Play behaviors are usually the most controversial and most difficult behaviors to categorise. At Wolf Park, we define play as having the following characteristics:
- Behaviors may be performed out of sequence and/or at different intensities than when the behavior is performed with serious intent eg. in a mock hunt the “prey” may be mock killed first and then chased.
- “Play” partners may switch roles with a dominant animal acting as a subordinate and visa versa.
- “Play” may incorporate certain exaggerated motions and expressions eg. the characteristic “play face” (lips horizontally retracted, jaws slightly open, ears pulled straight up and back or folded flat)
Wotan (left) displaying a “play face”
There are 3 defined categories of play behavior: Agonistic, Social and Solitary.
I’ve got one of the authors of the ethogram looking over my entries and hopefully will have the first one up tomorrow!
It was a very rainy, stormy and miserable day today but the interns got a lot of indoor work done and a lot of newsletters prepped and ready to be sent out to all our members and sponsors!
Our photographer Monty Sloan took this lovely picture of Timber playing with Her Man, Wotan in the rain.
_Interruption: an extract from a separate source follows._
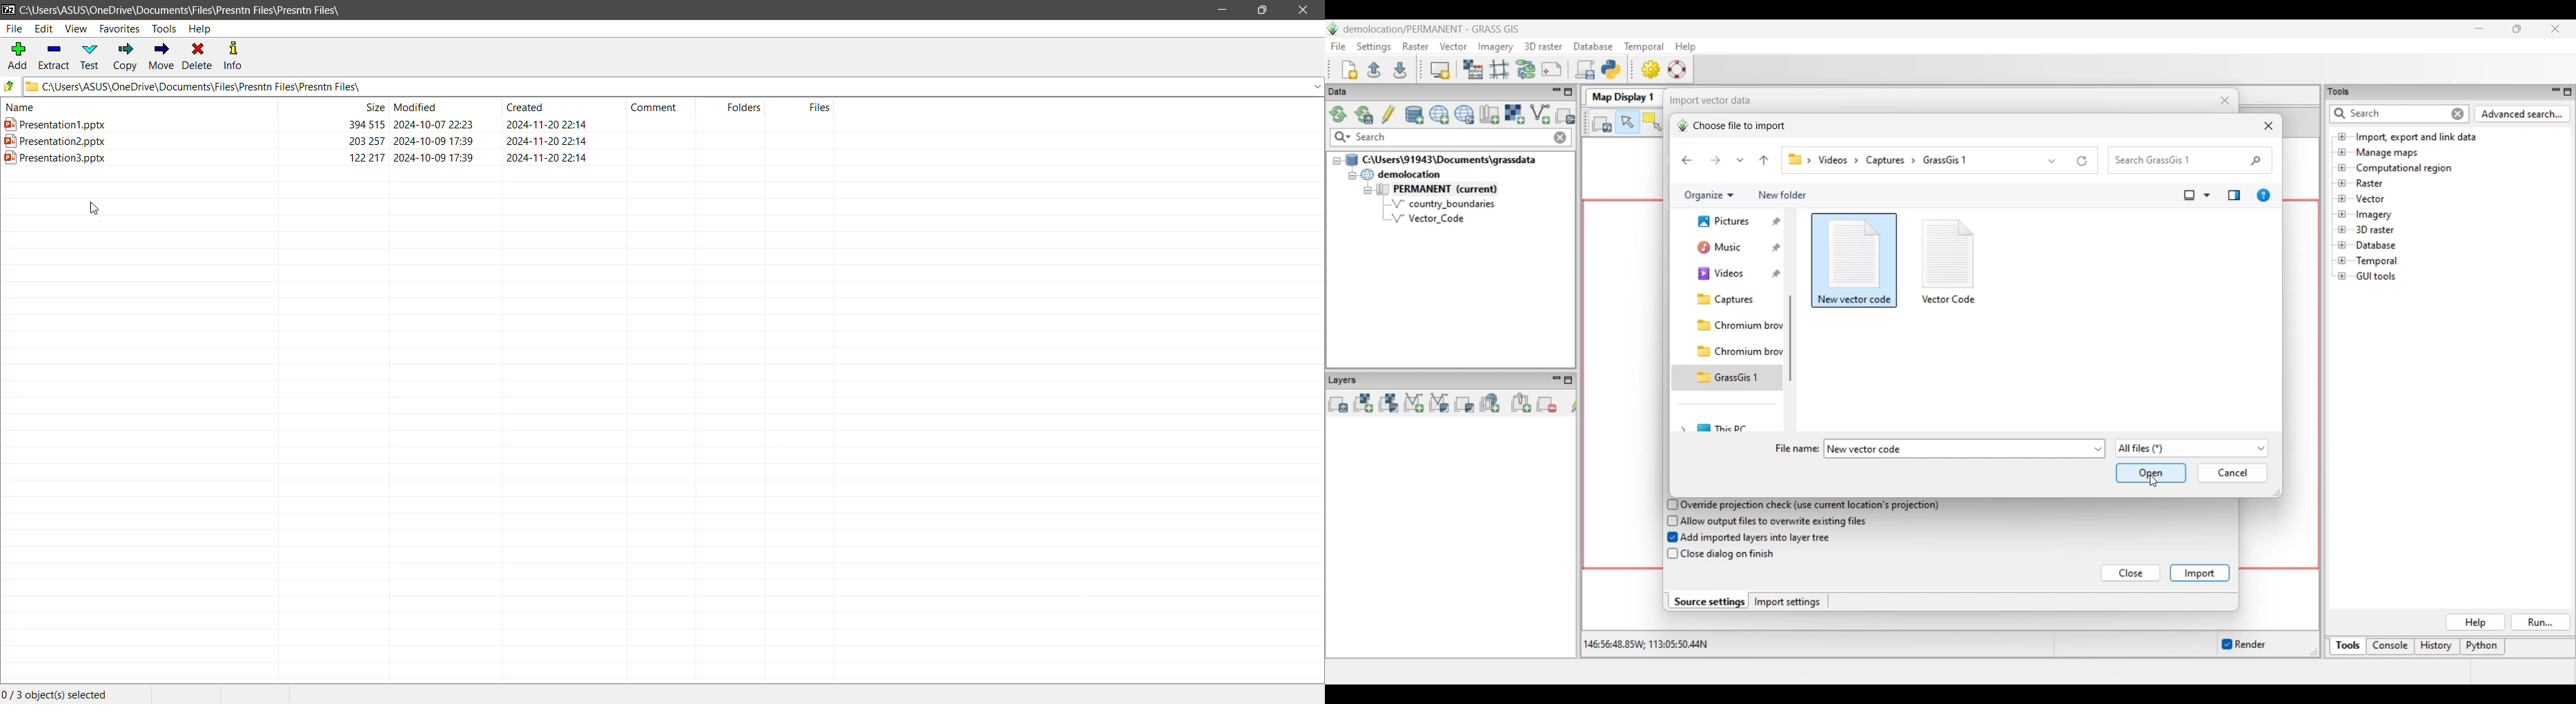  What do you see at coordinates (547, 140) in the screenshot?
I see `created date & time` at bounding box center [547, 140].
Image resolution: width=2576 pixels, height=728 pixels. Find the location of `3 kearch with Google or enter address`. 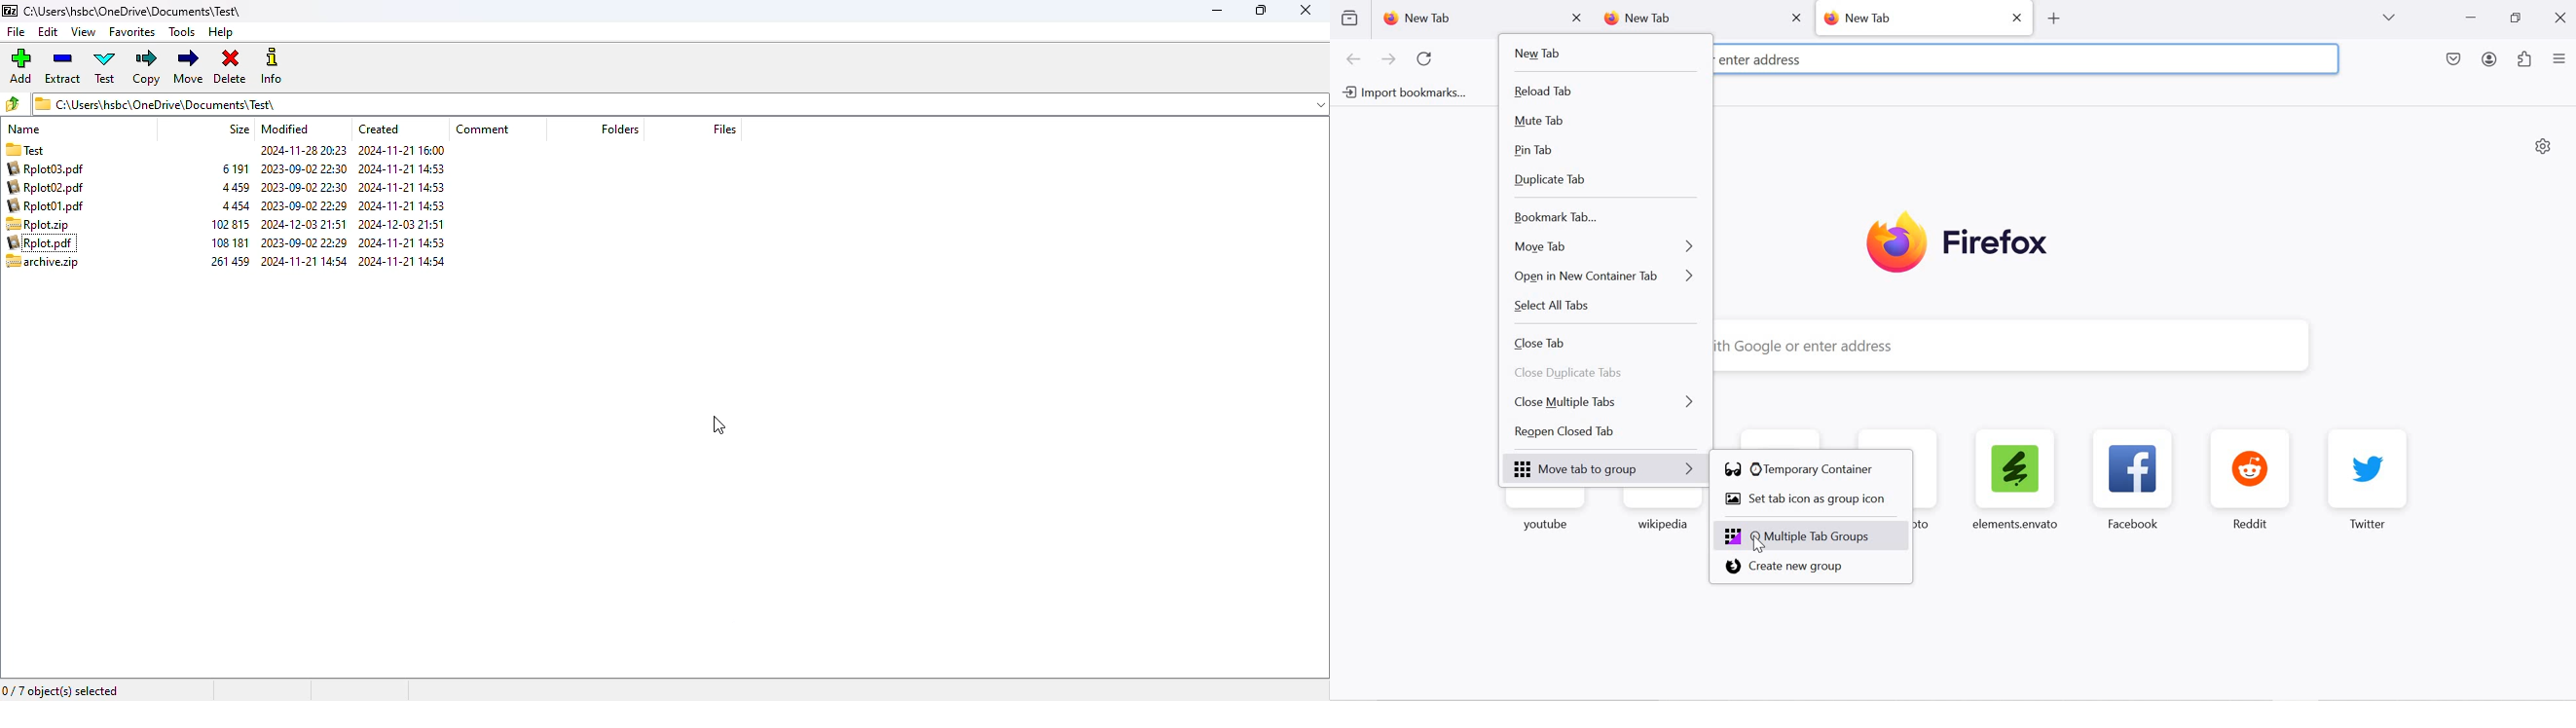

3 kearch with Google or enter address is located at coordinates (1850, 57).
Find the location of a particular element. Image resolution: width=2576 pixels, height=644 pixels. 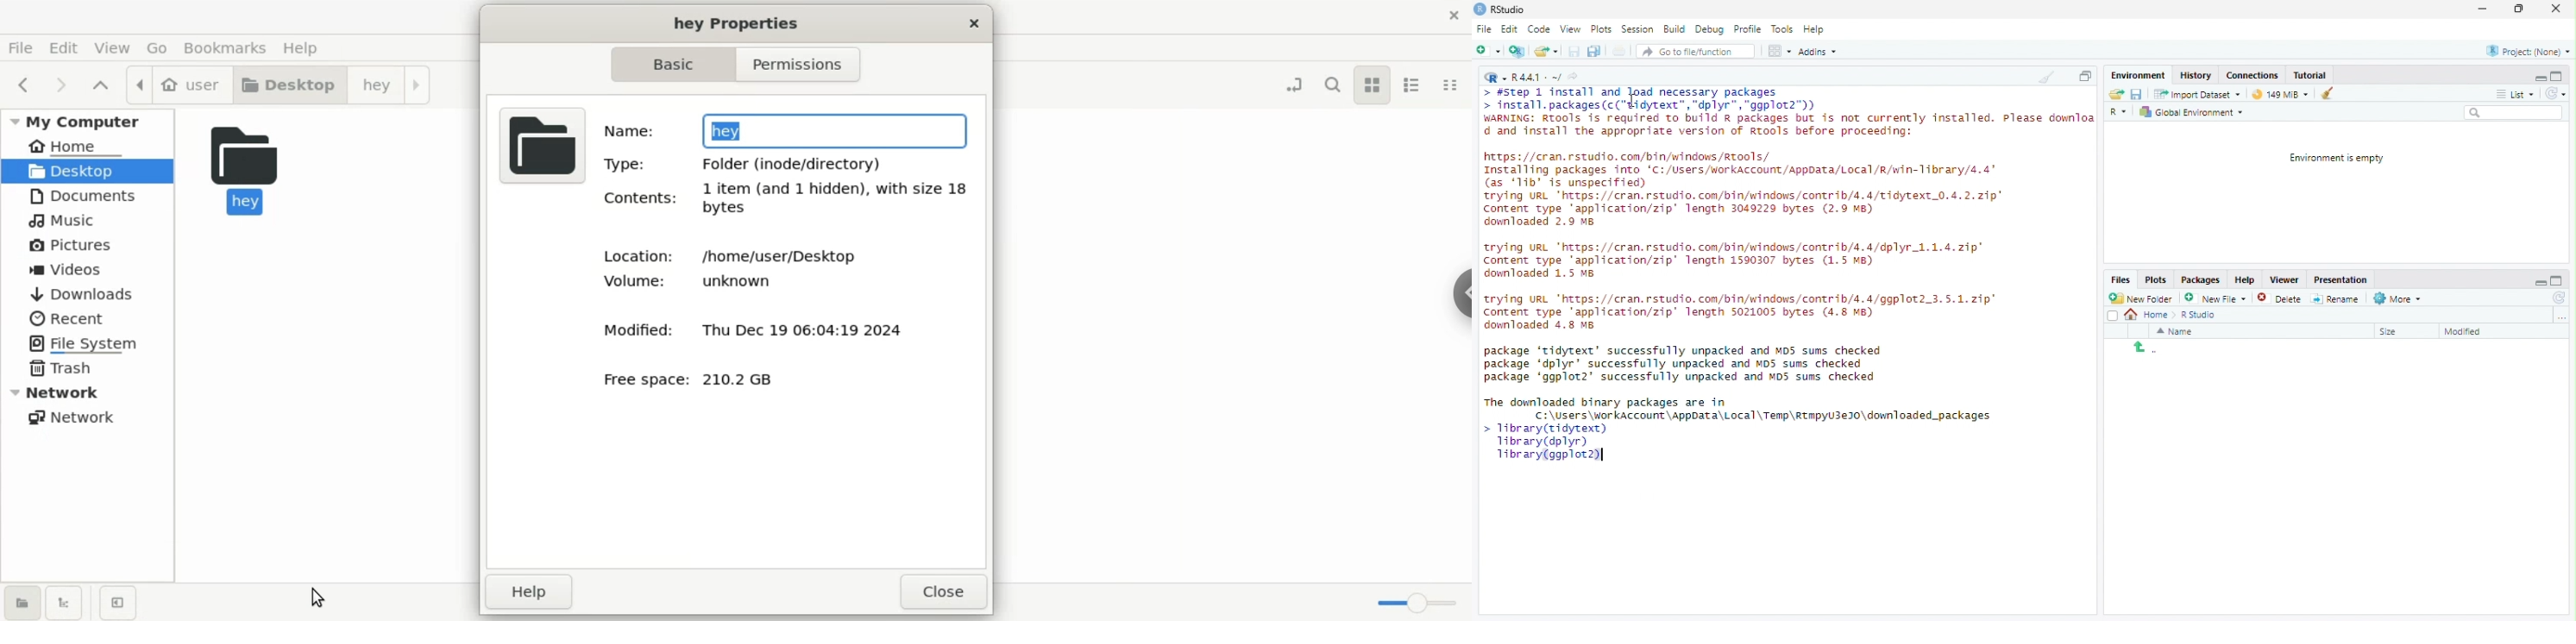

The weather didn’t bother them at all! Timber is currently in our main enclosure (Turtle Lake) and is hopefully preparing for puppies now. We put Wotan with her as well so she can have some fun with him and he can hopefully teach her how to den and prepare herself for pups. This is Timber’s first litter so she’s a little bit inexperienced. But Wotan’s being adorable and finding food for her and putting up with her antics. He’s even regurgitated some food for her. He’s such a good wolf!